Open LukeBailey181 opened 11 months ago

LukeBailey181 commented 11 months ago

feature

In llava/model/multimodal_encoder/clip_encoder.py line 39, the forward pass of the vision encoder has torch.no_grad decorator. I am trying to do some input optimization, and I think this is stopping gradients from being back propped to the input image. Is there a reason for this no_grad? Would it be ok to remove it? (I am happy to make a PR if so :) )

Thanks in advance for any help with this!

haotian-liu commented 11 months ago

Hi @LukeBailey181

Thanks for the feedback and for your interest in our project. You are right that this torch.no_grad is preventing you from doing input optimization. This maybe one of the overally cautious decorator I have used, to make sure that the vision encoder is not modified during pretraining/instruction tuning.
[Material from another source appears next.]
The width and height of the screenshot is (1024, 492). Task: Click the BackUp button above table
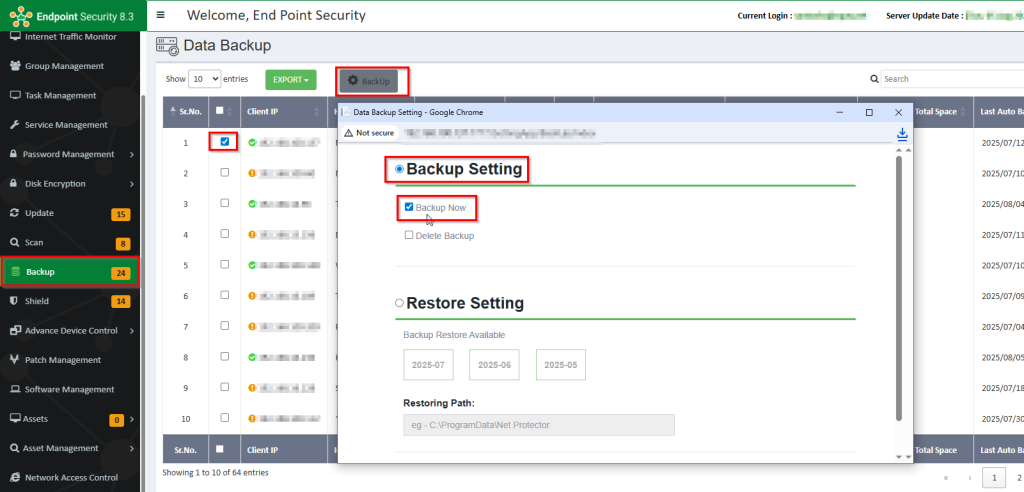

Since we have vision_encoder.requires_grad_(False), this shall be fine.

It would be great if you can help create a PR about this, and we want to make sure that (1) vision encoder is not modified in any way that we do not want; (2) the gradients do not backward through the vision encoder unnecessarily (for most of the use cases, including the standard pretraining and instruction tuning), unless we need that like you are doing input optimization.

Thank you!

harrytea commented 4 months ago

how to optimize the vision encoder? which code should i modify?